Revista Época
As 7 da manhã, o portão é aberto e as crianças da 1ª à 4ª série entram na escola. Depois do chocolate quente, sentam-se em filas, no pátio. Uma professora pára na frente da turma e pergunta:
– O que fazemos de gostoso todas as manhãs?
– Acolhimento! – gritam, em coro, os cerca de 300 alunos.
– Então, todo mundo de mãozinha para cima.
Basta a professora puxar, “Pai-Nosso que estais no céu...”, e a turma toda acompanha. De olhos fechados, as crianças rezam o Pai-Nosso sem dificuldade, algumas com as palmas das mãos juntas na altura do peito, outras com as mãos abertas e para o alto. Depois de entoar duas orações e uma música sobre o amor, sobem enfileiradas para a sala de aula. “Quando cheguei a esta escola, elas tinham um comportamento muito violento, que traziam de casa”, diz a diretora Patrícia Bonilha. A solução foi o “acolhimento” no início de cada turno. “Melhorou muito. Ele proporciona equilíbrio, você consegue aquietar o ambiente, principalmente no período da tarde, quando as crianças chegam cheias de adrenalina”.
A cena lembra um ritual tradicional de qualquer colégio católico. Mas ocorreu na escola municipal Walter Carretero, de Sorocaba, interior de São Paulo. Na rede da cidade, todas as escolas incluíram trechos da Bíblia em seu material didático em 2002, com a adoção da cartilha Deus na Escola, produzida pela Secretaria Municipal de Educação com a participação de várias entidades religiosas. “Percebemos uma mudança de comportamento nos alunos de toda a cidade. No modo como tratam os professores, a família e os amigos”, diz a advogada Maria Lúcia Amary. Ela foi uma das autoras do programa, que dá orientações sobre como as escolas devem trabalhar os valores cristãos nas disciplinas escolares.

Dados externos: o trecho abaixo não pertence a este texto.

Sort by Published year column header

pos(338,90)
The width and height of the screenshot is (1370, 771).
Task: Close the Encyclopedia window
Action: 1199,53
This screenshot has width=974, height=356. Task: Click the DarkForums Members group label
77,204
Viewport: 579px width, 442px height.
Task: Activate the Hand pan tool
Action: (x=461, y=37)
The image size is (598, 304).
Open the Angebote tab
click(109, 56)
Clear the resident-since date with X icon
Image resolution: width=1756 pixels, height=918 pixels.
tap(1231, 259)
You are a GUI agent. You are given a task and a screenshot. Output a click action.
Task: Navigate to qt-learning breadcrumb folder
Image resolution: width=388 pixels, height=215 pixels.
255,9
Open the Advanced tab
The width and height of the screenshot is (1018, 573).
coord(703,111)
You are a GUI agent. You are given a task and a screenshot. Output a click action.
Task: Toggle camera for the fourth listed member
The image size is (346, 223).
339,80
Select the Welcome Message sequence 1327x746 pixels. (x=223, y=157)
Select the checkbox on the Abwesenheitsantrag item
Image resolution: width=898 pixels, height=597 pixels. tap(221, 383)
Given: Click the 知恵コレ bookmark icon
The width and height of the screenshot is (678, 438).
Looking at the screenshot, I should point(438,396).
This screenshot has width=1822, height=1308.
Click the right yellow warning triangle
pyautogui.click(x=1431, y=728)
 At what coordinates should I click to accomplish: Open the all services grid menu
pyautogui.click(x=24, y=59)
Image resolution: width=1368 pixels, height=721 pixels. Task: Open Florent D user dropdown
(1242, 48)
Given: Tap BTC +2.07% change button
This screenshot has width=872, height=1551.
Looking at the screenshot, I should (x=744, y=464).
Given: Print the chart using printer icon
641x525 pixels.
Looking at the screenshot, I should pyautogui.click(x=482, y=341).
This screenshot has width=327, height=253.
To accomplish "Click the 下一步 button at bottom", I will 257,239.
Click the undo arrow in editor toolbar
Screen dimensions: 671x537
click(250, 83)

A transmissão de valores é um dos principais argumentos para a inclusão do ensino religioso nas escolas. Seus defensores consideram que a espiritualidade é um conhecimento fundamental para o desenvolvimento. “Em tempos de violência e degradação familiar, a escola deve ser um espaço para a construção do indivíduo”, afirma Maria Lúcia. “Na formação do caráter de uma pessoa, ficam faltando valores fundamentais de vida e respeito se ela não tem uma religião.”
Nem todos concordam com essa linha. Para a educadora Roseli Fischmann, professora da Universidade de São Paulo (USP), a escola deve ser capaz de ensinar o respeito mútuo sem depender da religião. “Na cabeça da criança, as noções de ética, direito e respeito não podem estar vinculadas a um Deus. Senão, o que vai acontecer se ela brigar com um colega que tem um Deus diferente do dela? Ou se, um dia, questionar sua religião?” Roseli faz parte de um grupo de educadores e sociólogos que evoca o princípio do Estado laico (sem religião) para criticar a entrada da fé nas escolas públicas. Para ela, cabe à família decidir se quer ou não transmitir sua religiosidade ao filho. “A espiritualidade não é parte necessária da formação escolar. Eu dei educação religiosa para meus filhos, mas há pais que não querem isso e eles têm esse direito”.
Há, portanto, duas correntes de pensamento antagônicas, cada uma com fortes argumentos. Será possível conciliá-las? Segundo o último censo do IBGE, 93% dos brasileiros se dizem religiosos. É provável que boa parte deles se sinta contente com a ajuda da escola na transmissão de seus valores aos filhos. Mas aí começam as dificuldades. De acordo com o IBGE, os brasileiros se dividem em 43 denominações religiosas. Os católicos representam 74% da população, seguidos pelos evangélicos, com 15%. Os que não têm religião são 7% do total – mais que o dobro da fatia que representa os adeptos de outras crenças, 3%. Como trazer Deus para as salas de aula de forma respeitosa a todas as linhas religiosas – incluindo os ateus e agnósticos?